The doctor’s dilemma: chronic pain, and the opiate. They’re prescribed for patients with severe pain, acute pain directly after surgery, and for patients with painful, terminal diseases like cancer. There’s an understandably rising number of doctors who are hesitant to prescribe these medications such as morphine, oxycodone, Vicodin and other prescriptions easily abused.

As attitudes shift away from prescribing them for maintenance of chronic conditions, there are still some lingering questions and circumstances with no precedents that need to be ironed out.

What happens when doctors create addictions? Though many are of the mindset there’s little data supporting the efficiency of opiates used as long-term pain management, there is a growing risk of prescription abuse. From heroin to fentanyl to painkillers of all kinds, Xanax and Ambien and more… there are so many substances that have seen a spike in their use and abuse.

Another question that begs to be answered by society whose current climate of silence and compliance is how can you be surprised by the increase in heroin users when you look at the prices of these prescription pills that are of the same pharmaceutical family?
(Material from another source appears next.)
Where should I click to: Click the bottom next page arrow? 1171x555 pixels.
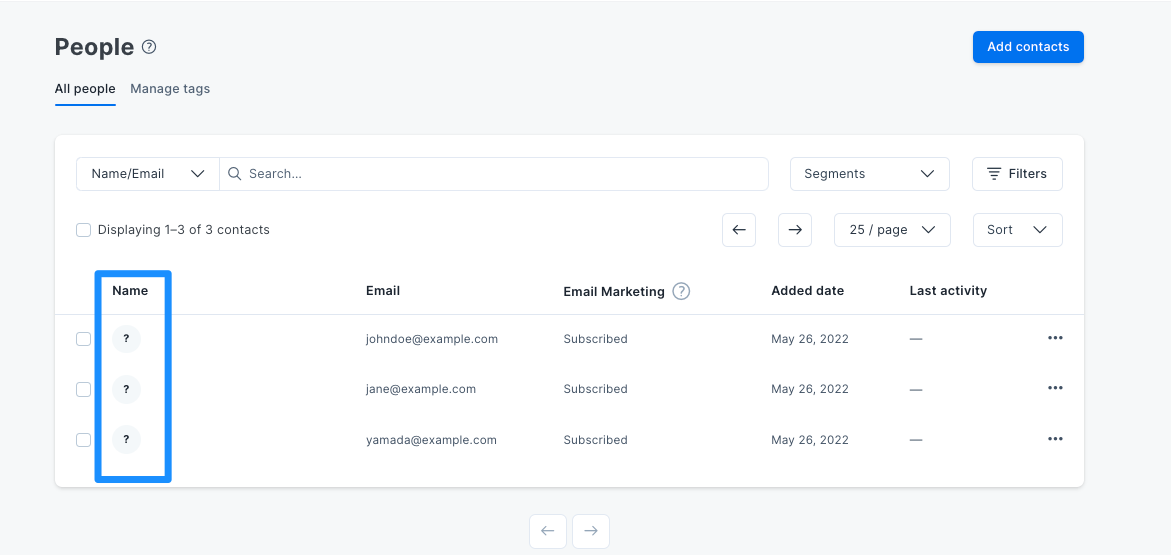point(591,531)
From Vicodin to Percocet, prescription painkillers are far more expensive than heroin which is one of the saddest facts of our culture during the opioid epidemic.
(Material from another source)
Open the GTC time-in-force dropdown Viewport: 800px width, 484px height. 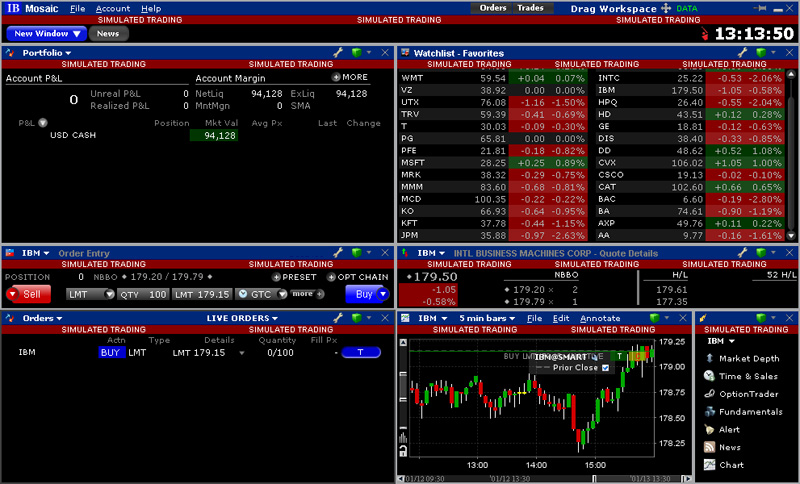(x=262, y=294)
The pills don’t fix the pain. They let your body find relief from it by ignoring it. The pain still exists while you don’t feel it, and you have to pay for what you don’t process right away. You pay down the road when you begin to process, but it’s stale and hard and the pieces don’t quite fit right together.

Looking to the next generation

So, what next? Silence is the compliance of society as we watch children of addicts fall prey to the same habits. It’s a sobering reality that stories of silence, children growing up in the shadow of addiction, have the same story in store for them because there’s no good way to break the cycle of addiction.
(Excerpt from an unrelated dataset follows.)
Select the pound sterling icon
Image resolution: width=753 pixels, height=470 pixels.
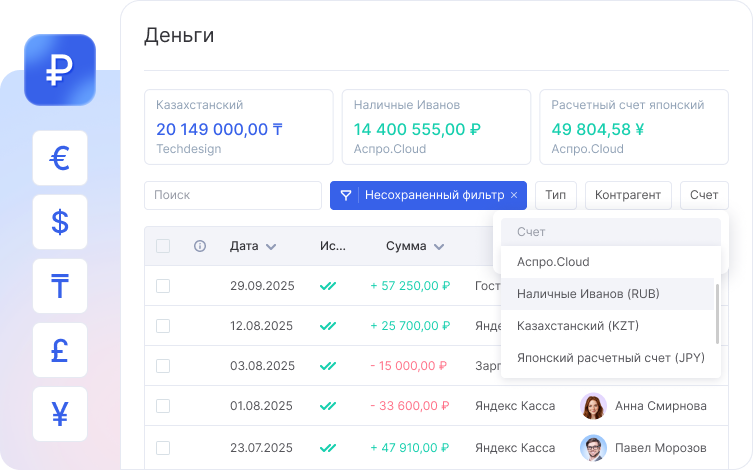pos(60,350)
It’s estimated nearly a quarter of American children under 18 live in a household where there’s abuse of drugs or alcohol in some way. There are a lot of lessons children of addicts have to relearn in order to exist in a way that allows them to avoid addiction or further emotional turmoil. What once were coping mechanisms become vehicles of self-destruction very easily, research shows. Where there’s self-destruction, oftentimes alcohol and illicit substances of sorts follow.

We haven’t solved anything if we lower the price of prescription drugs and fail to treat the immense issue of heroin. We haven’t solved anything if we don’t educate people on the realities of addiction, keeping lines of communication open to allow help to be sought when needed, and enforced where necessary. We continue to prescribe these medications when there are alternatives – medical marijuana, in some places and situations. We question patients who are in need of relief, both from pain and an addiction and cycle we have created.

Yes, patients can die from opiate withdrawal. And who is to blame?

The patient’s plight

All in all, we’re causing the epidemic we can’t stop because we need the thing that’s causing it. And we need to reconnect with each other. There’s a sense of selfishness in addiction. In order to evade that sickness, if you have the genetic predisposition so to speak – you need to balance it out with connect. To yourself, to the world around you, and within your relationships.

You don’t pay the price of addiction right away. Besides, the pills don’t fix the pain – they help you evade the inevitable.

It’s the sobering reality of the pharmaceutical facade, a doctor’s dilemma, and the patient’s concluding plight.